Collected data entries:

::::::::

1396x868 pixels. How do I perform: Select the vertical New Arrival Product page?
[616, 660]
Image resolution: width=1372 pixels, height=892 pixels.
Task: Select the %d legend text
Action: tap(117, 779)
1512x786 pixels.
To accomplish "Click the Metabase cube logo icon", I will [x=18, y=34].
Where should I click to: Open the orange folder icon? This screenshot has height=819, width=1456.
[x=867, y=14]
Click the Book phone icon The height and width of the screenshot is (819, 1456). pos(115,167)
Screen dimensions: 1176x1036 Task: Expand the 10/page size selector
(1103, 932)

::::::::

**Your goal**
Each entry above is to be transcribed without alteration.

**Finished exercise**
1396x868 pixels. How do I perform: Select the vertical New Arrival Product page?
[616, 660]
Image resolution: width=1372 pixels, height=892 pixels.
Task: Select the %d legend text
Action: tap(117, 779)
1512x786 pixels.
To accomplish "Click the Metabase cube logo icon", I will [x=18, y=34].
Where should I click to: Open the orange folder icon? This screenshot has height=819, width=1456.
[x=867, y=14]
Click the Book phone icon The height and width of the screenshot is (819, 1456). pos(115,167)
Screen dimensions: 1176x1036 Task: Expand the 10/page size selector
(1103, 932)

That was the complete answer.